• _Что нужно сделать_
Перепишите без изменений отрывок из текста о возвращении шамана: начните со слов «Это знак всем» и продолжайте вплоть до слов «его сокрушенные возгласы.» включительно.

• _Текст страницы_
■ ■ ■ ■ ■
Но вот приходит время вернуться шаману к ожидающим его соплеменникам. Они слышат его приход издалека; свист раздается при его движении по дороге, открытой духами. С громким «Плю-а-хе-хе!» он выскакивает из-за занавески, словно морской зверь, выбрасывающий себя из глубины мощным сжатием легких. Затем на мгновение все затихает. Никто не должен нарушать молчание, прежде чем шаман не скажет: «Мне есть что сказать!» Тогда все в доме отвечают: «Давайте послушаем, давайте послушаем!» И шаман продолжает на торжественном языке духов: «Пусть придут слова».

Это знак всем в доме, чтобы они сознались в нарушениях табу, вызвавших гнев морского духа. «Наверное, это моя вина! Это моя вина!» – выкрикивают друг за другом мужчины и женщины, объятые тревогой перед голодом и плохим уловом. По очереди называются имена всех присутствующих в доме, каждый должен признать при всех свои проступки, о которых другие даже понятия не имели; здесь все узнают друг о друге самое сокровенное. Но даже такое может оставить духа неудовлетворенным. Он жалуется, что незнание полной правды делает его несчастным, и снова и снова доносятся его сокрушенные возгласы.
■ ■ ■ ■ ■
(Записи данных)
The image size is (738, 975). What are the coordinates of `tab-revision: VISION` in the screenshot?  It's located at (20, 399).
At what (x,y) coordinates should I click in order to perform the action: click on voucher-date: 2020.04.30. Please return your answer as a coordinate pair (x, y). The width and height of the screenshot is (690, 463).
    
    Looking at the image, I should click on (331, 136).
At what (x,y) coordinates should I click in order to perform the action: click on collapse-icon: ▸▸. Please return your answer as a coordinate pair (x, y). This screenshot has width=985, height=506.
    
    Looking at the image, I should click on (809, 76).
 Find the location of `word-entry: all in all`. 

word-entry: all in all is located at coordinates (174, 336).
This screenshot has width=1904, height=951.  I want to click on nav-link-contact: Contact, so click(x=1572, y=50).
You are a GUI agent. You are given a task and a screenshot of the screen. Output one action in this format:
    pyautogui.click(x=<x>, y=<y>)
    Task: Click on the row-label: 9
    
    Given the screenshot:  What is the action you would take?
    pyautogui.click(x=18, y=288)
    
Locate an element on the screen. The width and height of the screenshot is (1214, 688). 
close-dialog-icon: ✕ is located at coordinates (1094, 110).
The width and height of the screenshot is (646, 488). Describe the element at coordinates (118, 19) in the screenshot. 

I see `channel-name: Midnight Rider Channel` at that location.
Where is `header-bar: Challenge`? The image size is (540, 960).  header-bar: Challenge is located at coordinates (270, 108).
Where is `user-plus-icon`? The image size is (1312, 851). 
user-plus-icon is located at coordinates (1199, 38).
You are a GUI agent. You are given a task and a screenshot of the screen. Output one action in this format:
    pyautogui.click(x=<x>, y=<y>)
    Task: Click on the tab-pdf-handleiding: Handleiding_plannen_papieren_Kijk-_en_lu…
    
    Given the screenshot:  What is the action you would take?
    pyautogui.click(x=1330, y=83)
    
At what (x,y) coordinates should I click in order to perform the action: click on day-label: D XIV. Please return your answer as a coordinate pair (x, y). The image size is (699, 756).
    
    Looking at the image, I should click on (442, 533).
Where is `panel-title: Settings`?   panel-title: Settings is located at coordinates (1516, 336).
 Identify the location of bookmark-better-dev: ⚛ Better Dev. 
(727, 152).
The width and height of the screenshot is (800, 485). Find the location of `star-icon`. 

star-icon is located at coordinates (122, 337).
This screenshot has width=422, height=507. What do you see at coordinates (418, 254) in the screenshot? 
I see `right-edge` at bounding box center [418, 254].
■ ■ ■ ■ ■
• _Решение задачи_
Это знак всем в доме, чтобы они сознались в нарушениях табу, вызвавших гнев морского духа. «Наверное, это моя вина! Это моя вина!» – выкрикивают друг за другом мужчины и женщины, объятые тревогой перед голодом и плохим уловом. По очереди называются имена всех присутствующих в доме, каждый должен признать при всех свои проступки, о которых другие даже понятия не имели; здесь все узнают друг о друге самое сокровенное. Но даже такое может оставить духа неудовлетворенным. Он жалуется, что незнание полной правды делает его несчастным, и снова и снова доносятся его сокрушенные возгласы.